WORKING DATA Start Marker

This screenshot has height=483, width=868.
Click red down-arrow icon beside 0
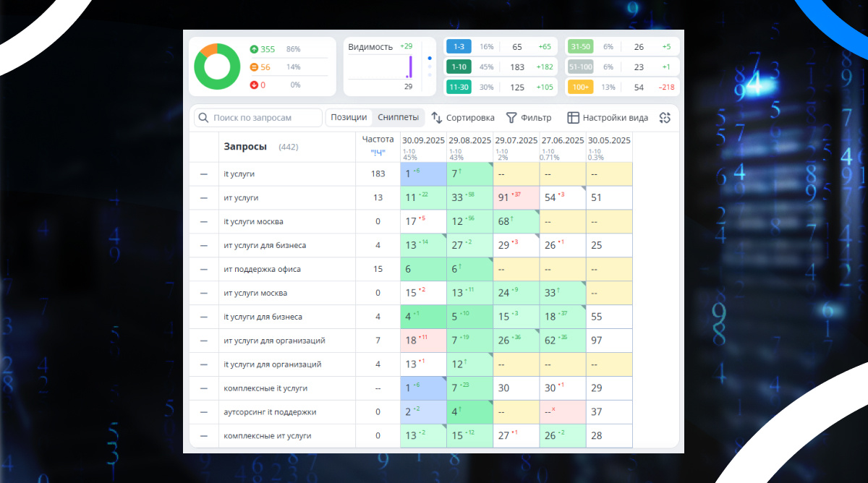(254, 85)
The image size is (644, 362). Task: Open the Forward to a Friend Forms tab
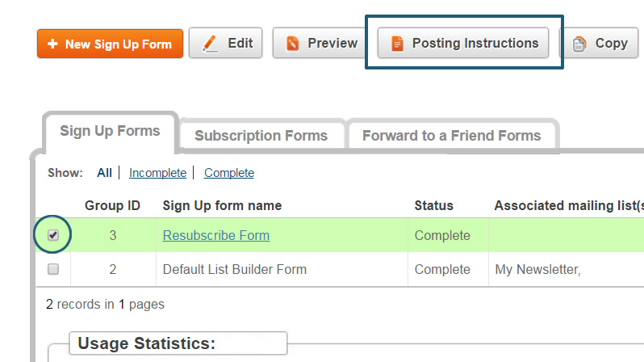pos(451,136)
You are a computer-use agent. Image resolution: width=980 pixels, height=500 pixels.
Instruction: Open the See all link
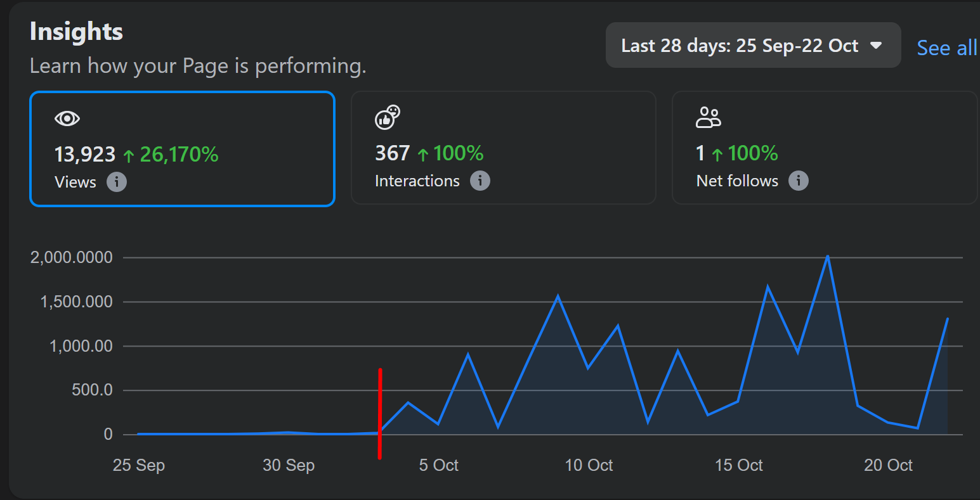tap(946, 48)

WORKING DATA End Marker

# DIRECTIONS:
Take from the material every line that holds "width".

# OUTPUT FOR THIS EXERCISE:
This screenshot has height=483, width=868.
You are a computer-use agent. Image resolution: width=980 pixels, height=500 pixels.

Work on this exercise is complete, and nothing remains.